*TASK DIRECTIONS*
Below are records; reproduce exactly the lines from the one that has "You are a GUI" through the one that has "Task: Open the camera to attach a photo", ends included, and nothing more.

*GIVEN DATA*
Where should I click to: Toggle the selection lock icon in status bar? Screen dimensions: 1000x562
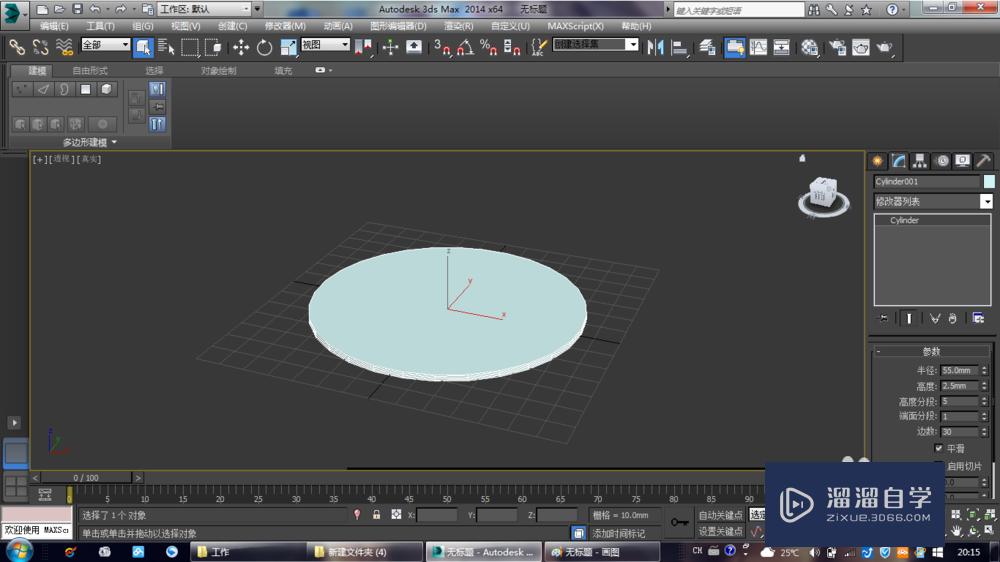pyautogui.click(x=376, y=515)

...

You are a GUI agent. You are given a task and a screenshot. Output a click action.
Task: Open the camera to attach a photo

==

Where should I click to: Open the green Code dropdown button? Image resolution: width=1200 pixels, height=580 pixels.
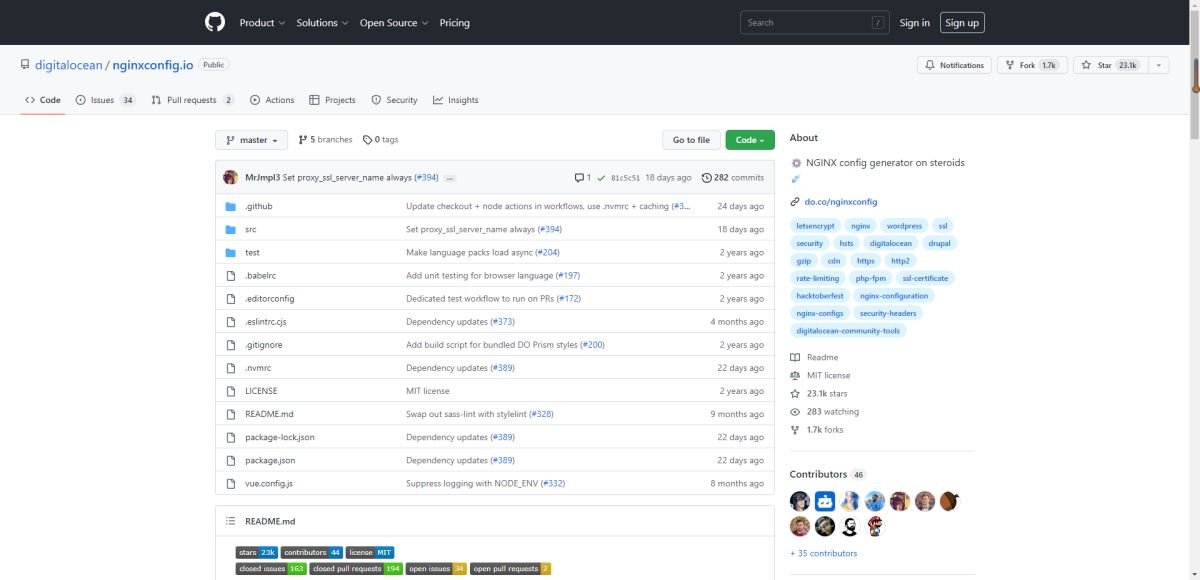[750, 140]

*WRITTEN RESPONSE*
You are a GUI agent. You are given a task and a screenshot. Output a click action.
Task: Open the camera to attach a photo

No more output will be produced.